Ex-heavyweight contender Ron Lyle dies
Former heavyweight contender Ron Lyle, who fought Muhammad Ali for the title in 1975 and later battled George Foreman, has died in Denver at age 70.
Lyle died Saturday from complications from a sudden stomach ailment, said Ron McKinney, a Salvation Army official in Denver. Details weren't immediately available.
McKinney, a family friend who hired Lyle to start the charity's boxing program in 2002, said Lyle retired from the program last December but continued to work out at the gym every day
''I just saw him yesterday (Friday),'' McKinney said. ''You looked at him and he looked like he was ready to step into the ring.
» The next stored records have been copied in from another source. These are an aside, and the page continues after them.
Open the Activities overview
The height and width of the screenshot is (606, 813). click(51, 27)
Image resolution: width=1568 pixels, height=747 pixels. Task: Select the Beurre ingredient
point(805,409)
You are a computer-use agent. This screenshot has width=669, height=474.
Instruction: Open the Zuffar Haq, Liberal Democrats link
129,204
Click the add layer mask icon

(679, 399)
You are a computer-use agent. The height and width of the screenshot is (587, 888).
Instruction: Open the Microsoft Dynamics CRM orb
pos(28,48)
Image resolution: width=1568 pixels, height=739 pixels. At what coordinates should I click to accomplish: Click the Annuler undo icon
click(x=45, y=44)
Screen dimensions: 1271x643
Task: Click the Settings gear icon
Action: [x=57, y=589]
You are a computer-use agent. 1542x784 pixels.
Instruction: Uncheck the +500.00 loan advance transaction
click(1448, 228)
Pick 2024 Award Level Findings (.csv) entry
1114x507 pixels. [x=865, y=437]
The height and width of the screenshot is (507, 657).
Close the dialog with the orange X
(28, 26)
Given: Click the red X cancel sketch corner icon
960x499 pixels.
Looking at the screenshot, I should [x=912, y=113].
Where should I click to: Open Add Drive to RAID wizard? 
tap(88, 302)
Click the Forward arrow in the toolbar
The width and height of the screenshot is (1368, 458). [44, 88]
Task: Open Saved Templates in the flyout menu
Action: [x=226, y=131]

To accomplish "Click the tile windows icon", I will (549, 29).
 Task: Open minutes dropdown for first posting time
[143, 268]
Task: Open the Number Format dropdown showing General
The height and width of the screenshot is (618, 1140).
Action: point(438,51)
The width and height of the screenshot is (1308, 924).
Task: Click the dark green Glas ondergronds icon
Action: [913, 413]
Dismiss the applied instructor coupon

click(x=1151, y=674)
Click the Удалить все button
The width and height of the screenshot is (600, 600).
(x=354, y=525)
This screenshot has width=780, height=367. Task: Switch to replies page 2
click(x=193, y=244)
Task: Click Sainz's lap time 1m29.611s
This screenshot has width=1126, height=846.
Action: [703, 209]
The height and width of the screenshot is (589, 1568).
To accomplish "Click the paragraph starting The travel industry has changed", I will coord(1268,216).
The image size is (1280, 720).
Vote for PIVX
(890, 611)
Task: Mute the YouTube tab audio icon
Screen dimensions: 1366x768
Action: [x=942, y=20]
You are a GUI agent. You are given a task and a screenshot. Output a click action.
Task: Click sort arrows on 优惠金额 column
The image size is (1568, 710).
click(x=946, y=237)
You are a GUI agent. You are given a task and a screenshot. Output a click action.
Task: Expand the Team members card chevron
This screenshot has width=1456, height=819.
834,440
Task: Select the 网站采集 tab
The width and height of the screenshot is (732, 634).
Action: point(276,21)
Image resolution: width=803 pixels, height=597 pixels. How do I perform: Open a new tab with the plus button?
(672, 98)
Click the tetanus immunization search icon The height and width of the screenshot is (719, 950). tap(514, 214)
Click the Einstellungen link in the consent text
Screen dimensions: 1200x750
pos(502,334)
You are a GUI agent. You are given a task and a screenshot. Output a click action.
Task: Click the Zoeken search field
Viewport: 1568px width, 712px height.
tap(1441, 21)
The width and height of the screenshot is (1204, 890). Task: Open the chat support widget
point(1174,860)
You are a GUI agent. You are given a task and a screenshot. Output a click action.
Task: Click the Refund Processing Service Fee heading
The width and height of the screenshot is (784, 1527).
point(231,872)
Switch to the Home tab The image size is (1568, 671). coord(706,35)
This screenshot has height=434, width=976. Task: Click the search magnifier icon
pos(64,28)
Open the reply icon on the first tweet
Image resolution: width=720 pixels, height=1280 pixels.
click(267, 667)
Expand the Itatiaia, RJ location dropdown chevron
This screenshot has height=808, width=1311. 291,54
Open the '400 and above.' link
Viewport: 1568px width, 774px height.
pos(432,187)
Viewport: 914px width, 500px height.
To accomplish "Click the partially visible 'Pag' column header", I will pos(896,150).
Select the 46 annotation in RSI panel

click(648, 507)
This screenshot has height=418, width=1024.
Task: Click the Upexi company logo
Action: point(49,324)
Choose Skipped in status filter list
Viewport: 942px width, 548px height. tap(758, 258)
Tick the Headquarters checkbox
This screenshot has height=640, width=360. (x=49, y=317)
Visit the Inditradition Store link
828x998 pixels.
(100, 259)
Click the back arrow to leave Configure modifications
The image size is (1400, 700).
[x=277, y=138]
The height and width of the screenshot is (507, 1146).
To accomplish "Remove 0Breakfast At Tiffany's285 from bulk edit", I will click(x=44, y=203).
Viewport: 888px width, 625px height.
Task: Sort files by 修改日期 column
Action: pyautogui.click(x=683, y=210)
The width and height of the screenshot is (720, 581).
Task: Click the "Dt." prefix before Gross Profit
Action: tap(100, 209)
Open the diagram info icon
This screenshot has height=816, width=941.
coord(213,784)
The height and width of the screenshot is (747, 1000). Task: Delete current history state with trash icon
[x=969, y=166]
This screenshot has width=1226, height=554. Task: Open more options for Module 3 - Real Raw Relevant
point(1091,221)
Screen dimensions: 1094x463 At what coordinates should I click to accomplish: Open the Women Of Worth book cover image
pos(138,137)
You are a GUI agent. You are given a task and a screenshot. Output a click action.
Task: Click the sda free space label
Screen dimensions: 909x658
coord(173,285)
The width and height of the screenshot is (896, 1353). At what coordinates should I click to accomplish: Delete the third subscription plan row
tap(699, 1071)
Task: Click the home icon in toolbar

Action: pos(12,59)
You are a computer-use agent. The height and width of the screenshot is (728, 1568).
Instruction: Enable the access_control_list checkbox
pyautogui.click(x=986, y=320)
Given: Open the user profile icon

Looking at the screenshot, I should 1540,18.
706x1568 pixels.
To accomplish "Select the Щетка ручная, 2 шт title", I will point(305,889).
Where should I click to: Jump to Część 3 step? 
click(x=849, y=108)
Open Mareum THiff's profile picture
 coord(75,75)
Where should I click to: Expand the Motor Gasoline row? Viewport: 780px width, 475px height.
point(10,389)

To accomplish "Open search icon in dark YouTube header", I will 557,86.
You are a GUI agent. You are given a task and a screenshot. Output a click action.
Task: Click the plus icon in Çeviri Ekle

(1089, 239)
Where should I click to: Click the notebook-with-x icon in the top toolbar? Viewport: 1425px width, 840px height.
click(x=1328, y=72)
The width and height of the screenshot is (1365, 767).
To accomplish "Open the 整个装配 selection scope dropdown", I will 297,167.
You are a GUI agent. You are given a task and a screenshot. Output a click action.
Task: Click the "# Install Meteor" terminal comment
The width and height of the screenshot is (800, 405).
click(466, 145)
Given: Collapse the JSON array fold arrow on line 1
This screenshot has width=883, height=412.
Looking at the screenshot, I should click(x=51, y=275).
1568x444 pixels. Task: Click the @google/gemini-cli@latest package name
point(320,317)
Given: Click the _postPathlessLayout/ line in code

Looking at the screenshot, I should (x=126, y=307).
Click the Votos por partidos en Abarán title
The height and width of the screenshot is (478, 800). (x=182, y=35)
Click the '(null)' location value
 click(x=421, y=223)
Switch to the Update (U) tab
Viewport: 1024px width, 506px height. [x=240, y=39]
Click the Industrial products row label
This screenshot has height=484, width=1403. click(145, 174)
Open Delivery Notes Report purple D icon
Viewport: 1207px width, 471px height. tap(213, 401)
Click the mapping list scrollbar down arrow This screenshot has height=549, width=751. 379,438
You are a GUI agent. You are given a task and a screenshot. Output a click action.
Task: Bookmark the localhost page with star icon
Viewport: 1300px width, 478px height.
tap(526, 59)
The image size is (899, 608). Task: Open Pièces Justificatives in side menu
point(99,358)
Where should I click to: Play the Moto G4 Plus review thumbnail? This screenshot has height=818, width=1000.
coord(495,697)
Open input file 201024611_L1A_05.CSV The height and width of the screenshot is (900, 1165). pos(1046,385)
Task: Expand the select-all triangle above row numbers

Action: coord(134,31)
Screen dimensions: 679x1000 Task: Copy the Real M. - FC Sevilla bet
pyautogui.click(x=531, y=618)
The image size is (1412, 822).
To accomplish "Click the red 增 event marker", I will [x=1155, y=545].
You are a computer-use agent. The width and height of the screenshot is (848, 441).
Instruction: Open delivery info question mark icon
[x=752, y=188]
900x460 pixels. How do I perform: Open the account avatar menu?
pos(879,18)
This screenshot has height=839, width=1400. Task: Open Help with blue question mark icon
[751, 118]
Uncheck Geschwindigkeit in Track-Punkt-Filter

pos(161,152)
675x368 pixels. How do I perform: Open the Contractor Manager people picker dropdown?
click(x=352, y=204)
Shake hands with him, and it's like shaking a piece of steel.''
The gym, called Red Shield Cox-Lyle Boxing, would show replays of Lyle's fights every Friday night as inspiration for some of the program's 100 students, McKinney said.
Lyle lost to both Ali and Foreman in the mid-1970s.
After his career in boxing, Lyle lived in Las Vegas where he trained young boxers and worked as a security guard.
He made a brief comeback in 1995 at age 54 and hoped to fight Foreman again in a fight jokingly billed as ''Old and Older.'' Lyle hoped for a better result than the 1976 match in which he took a beating from Foreman. He also toyed with the idea of fighting Mike Tyson but neither fight materialized.